NASA Has Found an Earthlike Planet Outside Our Solar System

NASA has announced that its Transiting Exoplanet Survey Satellite (TESS) has discovered a rocky world that is the size of Earth that is orbiting the so-called “habitable zone” of its home star. The habitable zone is the distance from a star where liquid water might exist. The find was confirmed by NASA’s Spitzer Space Telescope.

The planet was detected orbiting a star 100 light-years from Earth designated TOI 700. TOI 700 is an M class dwarf star that is just 40 percent of the Sun’s mass and size. It has 50 percent of the Sun’s surface temperature. The star has at least three planets orbiting it.

“The innermost planet, called TOI 700 b, is almost exactly Earth-size, is probably rocky and completes an orbit every 10 days. The middle planet, TOI 700 c, is 2.6 times larger than Earth — between the sizes of Earth and Neptune — orbits every 16 days and is likely a gas-dominated world. TOI 700 d, the outermost known planet in the system and the only one in the habitable zone, measures 20% larger than Earth, orbits every 37 days and receives from its star 86% of the energy that the Sun provides to Earth. All of the planets are thought to be tidally locked to their star, which means they rotate once per orbit so that one side is constantly bathed in daylight.”

TESS is a space telescope that was launched onboard a SpaceX Falcon 9 in April 2018. Its mission is to discover exoplanets, worlds orbiting other stars, by using the “transit method.” The transit method notes how a star’s light diminishes and then brightens as a planet transits between it and Earth and then calculates the size and number of planets that star has.

The Kepler Space Telescope used the same method to discover over 2600 exoplanets, including a handful that are Earthlike because of their size and distance from their home star, during the life of its mission that ended in October 2018. NASA hopes to find 20,000 exoplanets with the TESS mission.

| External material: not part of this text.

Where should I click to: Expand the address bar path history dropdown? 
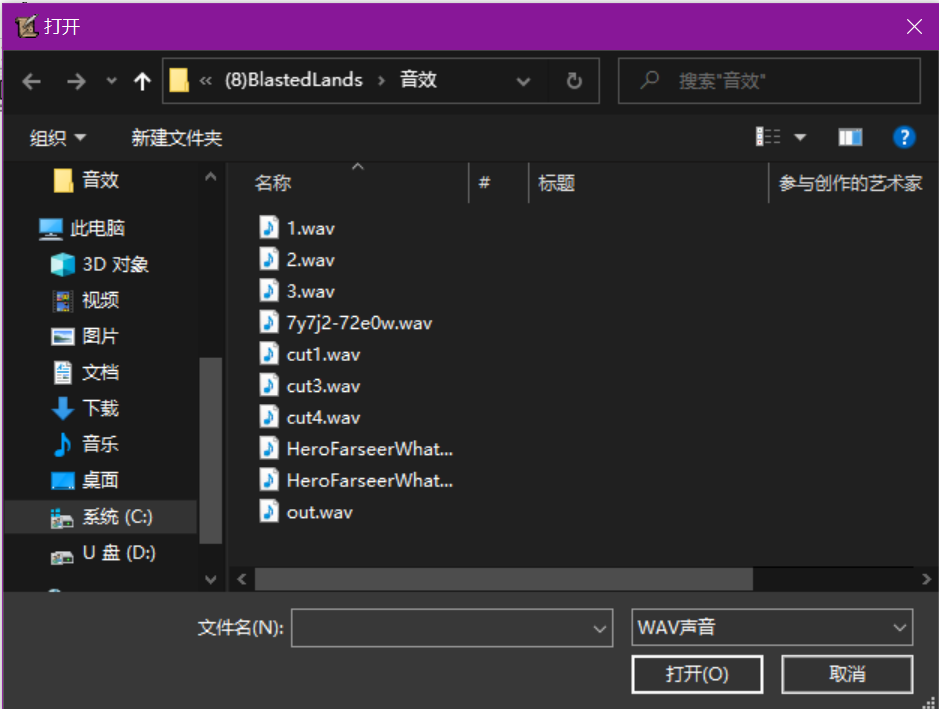click(523, 82)
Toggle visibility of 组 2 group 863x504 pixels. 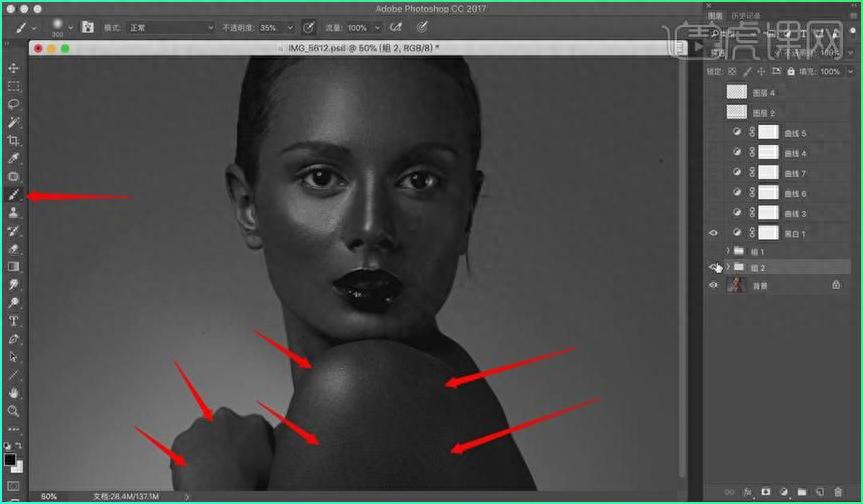(x=713, y=268)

TESS is in a high elliptical orbit of Earth, with a distance that ranges between the orbit of the moon and 100,000 kilometers. The satellite uses an array of telescopes that images entire sections of the sky at once, examining several stars at once to detect transitioning exoplanets. While Kepler detected mainly huge gas giants about the size or greater than Jupiter, TESS is specifically designed to go after small, rocky worlds that might be other Earths, with at atmosphere and enough water to hold life. TOI 700 d is the first such world to have been confirmed during TESS’s mission.

As TESS detects exoplanet candidates, they are being confirmed by space telescopes such as the Spitzer as well as several ground-based telescopes. When the James Webb Space Telescope is finally launched and deployed in 2021, one of its tasks will be to further characterize the exoplanets that had been detected by TESS, examining them in the infrared range.

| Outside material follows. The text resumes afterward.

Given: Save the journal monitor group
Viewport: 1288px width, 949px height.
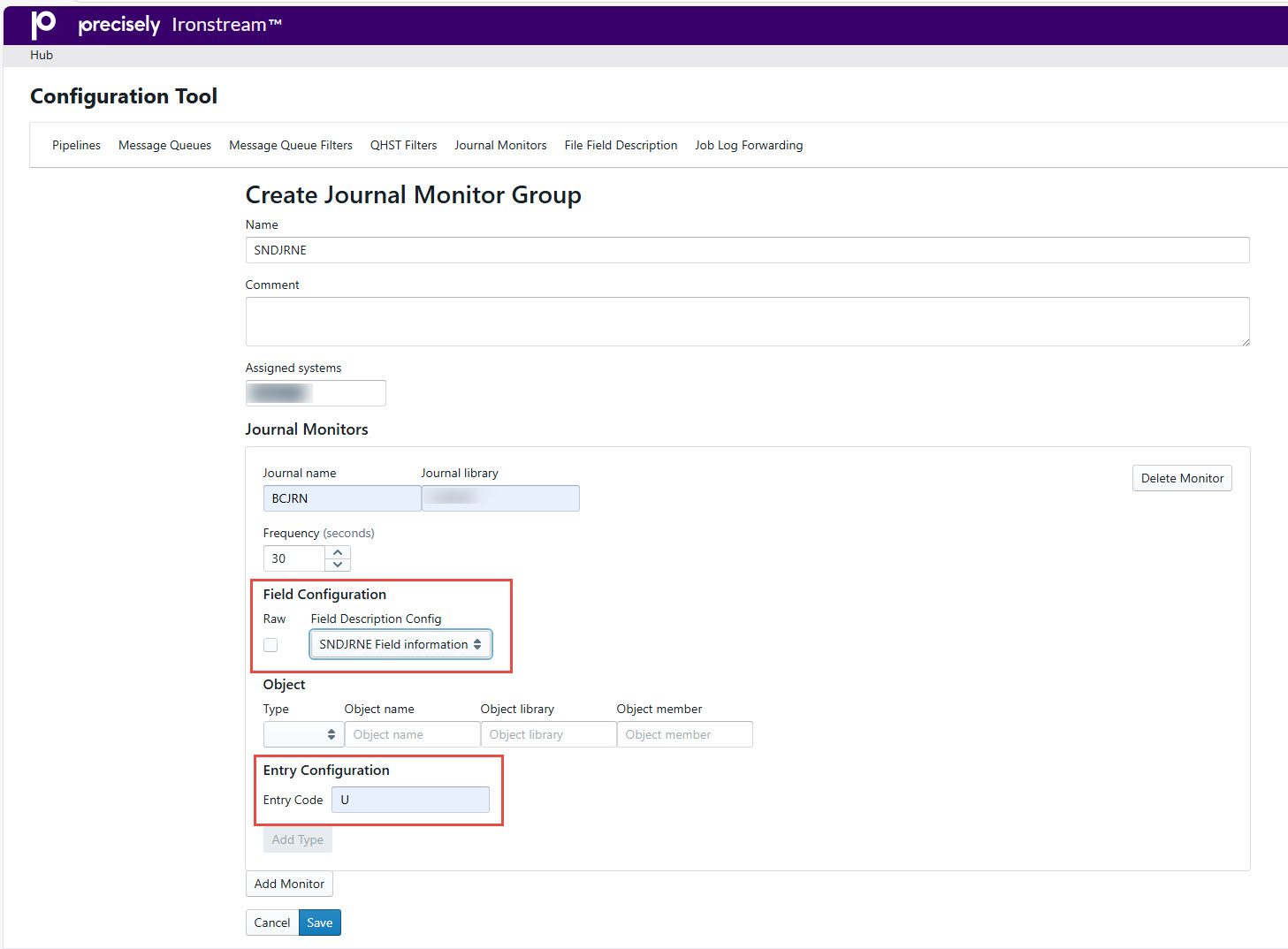Looking at the screenshot, I should (x=320, y=922).
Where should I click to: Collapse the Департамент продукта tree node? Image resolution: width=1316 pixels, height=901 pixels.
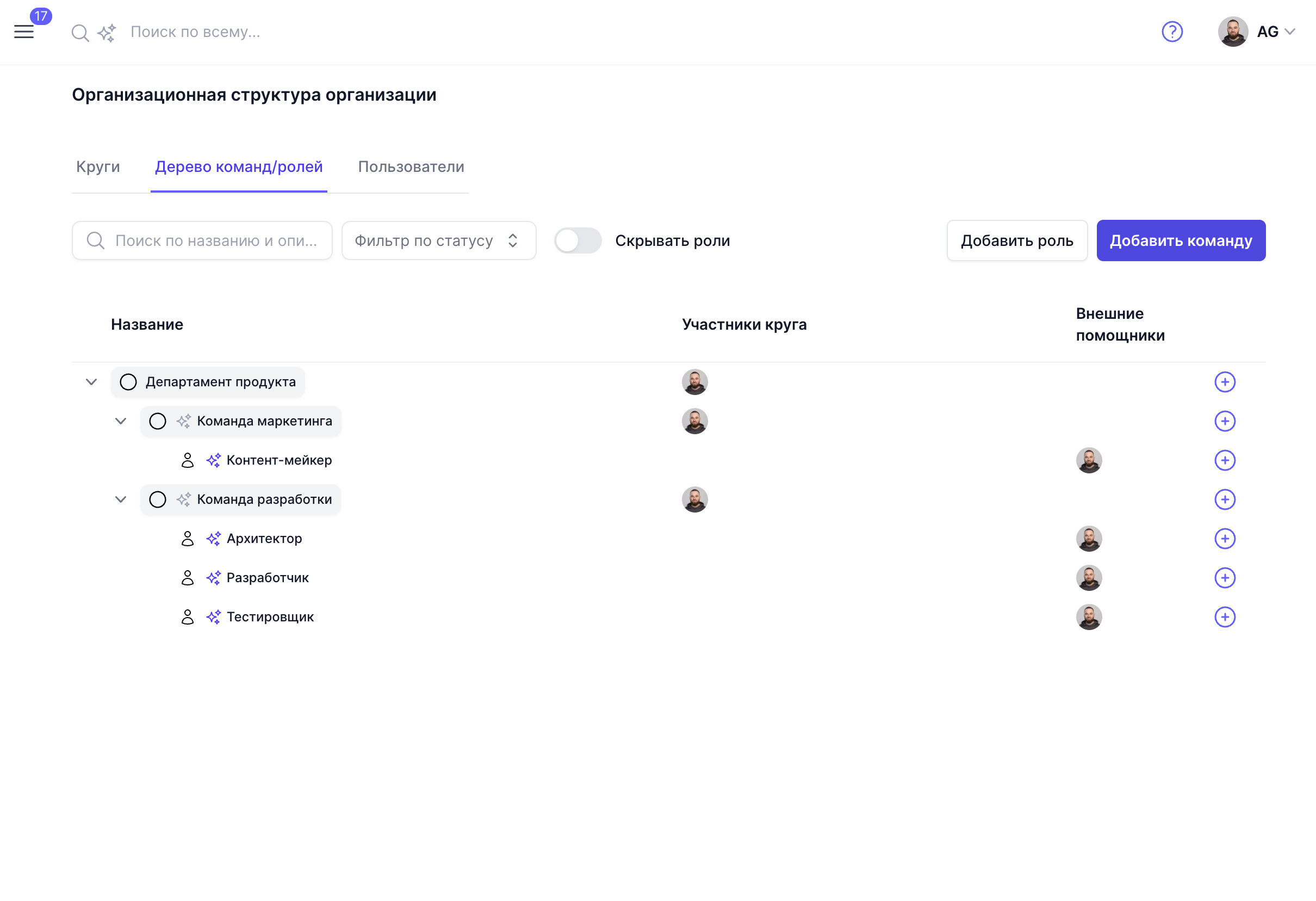pyautogui.click(x=91, y=381)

The search for exoplanets, especially Earth-like worlds, is an important goal of astronomical science. The more worlds that have the characteristics of Earth that are discovered, the more likely that life may exist elsewhere in the universe. Needless to say, the close examination of such life will have to wait until human civilization develops something akin to Star Trek’s warp drive. Such technology is theoretically possible, but some centuries likely remain before it can be practically developed.

Meanwhile, TOI 700 d and its sister planets have several interesting characteristics.

“While the exact conditions on TOI 700 d are unknown, scientists can use current information, like the planet’s size and the type of star it orbits, to generate computer models and make predictions. Researchers at NASA’s Goddard Space Flight Center in Greenbelt, Maryland, modeled 20 potential environments of TOI 700 d to gauge if any version would result in surface temperatures and pressures suitable for habitability.

“Their 3D climate models examined a variety of surface types and atmospheric compositions typically associated with what scientists regard to be potentially habitable worlds. Because TOI 700 d is tidally locked to its star, the planet’s cloud formations and wind patterns may be strikingly different from Earth’s.

“One simulation included an ocean-covered TOI 700 d with a dense, carbon-dioxide-dominated atmosphere similar to what scientists suspect surrounded Mars when it was young. The model atmosphere contains a deep layer of clouds on the star-facing side. Another model depicts TOI 700 d as a cloudless, all-land version of modern Earth, where winds flow away from the night side of the planet and converge on the point directly facing the star.”

Future space telescopes may be able to determine what sorts of atmospheres and environments exist on exoplanets such as TOI 700 d.